* [Work item]: The lines to repeat run from the one containing "1568x728 pixels. At" through the last line of the records below; repeat them exactly and give nothing more.

Stored data entries

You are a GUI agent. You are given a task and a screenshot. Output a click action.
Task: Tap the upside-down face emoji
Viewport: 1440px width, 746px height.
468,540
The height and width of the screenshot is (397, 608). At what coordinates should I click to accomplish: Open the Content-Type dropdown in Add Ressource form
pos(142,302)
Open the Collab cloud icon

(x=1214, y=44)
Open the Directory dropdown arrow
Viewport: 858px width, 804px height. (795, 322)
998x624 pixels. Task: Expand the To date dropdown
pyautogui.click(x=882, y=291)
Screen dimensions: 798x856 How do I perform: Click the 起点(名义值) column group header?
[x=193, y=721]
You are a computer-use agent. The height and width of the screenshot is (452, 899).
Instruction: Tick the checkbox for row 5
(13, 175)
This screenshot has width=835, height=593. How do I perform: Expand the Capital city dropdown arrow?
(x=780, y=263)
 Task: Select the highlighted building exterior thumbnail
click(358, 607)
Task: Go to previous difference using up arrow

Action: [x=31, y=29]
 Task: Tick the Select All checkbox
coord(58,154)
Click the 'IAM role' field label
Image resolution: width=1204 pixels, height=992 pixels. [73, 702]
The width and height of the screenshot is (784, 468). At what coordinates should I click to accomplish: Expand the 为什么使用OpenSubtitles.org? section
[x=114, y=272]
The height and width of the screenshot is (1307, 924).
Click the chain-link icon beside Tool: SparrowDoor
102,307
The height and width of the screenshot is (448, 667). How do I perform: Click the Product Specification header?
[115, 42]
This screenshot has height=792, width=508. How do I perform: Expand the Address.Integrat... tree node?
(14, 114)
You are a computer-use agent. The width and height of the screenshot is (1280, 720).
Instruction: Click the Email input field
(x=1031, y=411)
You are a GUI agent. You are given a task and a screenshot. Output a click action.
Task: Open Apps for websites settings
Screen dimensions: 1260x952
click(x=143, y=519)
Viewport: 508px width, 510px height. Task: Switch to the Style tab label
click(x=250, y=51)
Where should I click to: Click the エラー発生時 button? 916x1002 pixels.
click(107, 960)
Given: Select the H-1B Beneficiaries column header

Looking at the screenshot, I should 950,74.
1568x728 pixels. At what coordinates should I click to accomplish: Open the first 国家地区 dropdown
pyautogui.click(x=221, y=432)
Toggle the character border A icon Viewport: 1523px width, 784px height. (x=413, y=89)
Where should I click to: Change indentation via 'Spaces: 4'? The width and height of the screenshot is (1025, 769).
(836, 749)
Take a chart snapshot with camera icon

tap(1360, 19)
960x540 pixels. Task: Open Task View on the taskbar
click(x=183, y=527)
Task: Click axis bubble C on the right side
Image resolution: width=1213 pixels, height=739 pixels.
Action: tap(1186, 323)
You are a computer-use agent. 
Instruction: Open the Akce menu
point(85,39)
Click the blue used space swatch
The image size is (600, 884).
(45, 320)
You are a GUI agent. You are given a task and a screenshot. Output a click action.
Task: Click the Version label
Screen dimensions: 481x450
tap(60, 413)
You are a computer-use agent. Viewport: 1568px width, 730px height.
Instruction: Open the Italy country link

* [Your response]:
1568x728 pixels. At what coordinates should I click to accomplish: Open the first 国家地区 dropdown
pyautogui.click(x=221, y=432)
Toggle the character border A icon Viewport: 1523px width, 784px height. (x=413, y=89)
Where should I click to: Change indentation via 'Spaces: 4'? The width and height of the screenshot is (1025, 769).
(836, 749)
Take a chart snapshot with camera icon

tap(1360, 19)
960x540 pixels. Task: Open Task View on the taskbar
click(x=183, y=527)
Task: Click axis bubble C on the right side
Image resolution: width=1213 pixels, height=739 pixels.
Action: tap(1186, 323)
You are a computer-use agent. 
Instruction: Open the Akce menu
point(85,39)
Click the blue used space swatch
The image size is (600, 884).
(45, 320)
You are a GUI agent. You are given a task and a screenshot. Output a click action.
Task: Click the Version label
Screen dimensions: 481x450
tap(60, 413)
You are a computer-use agent. Viewport: 1568px width, 730px height.
Instruction: Open the Italy country link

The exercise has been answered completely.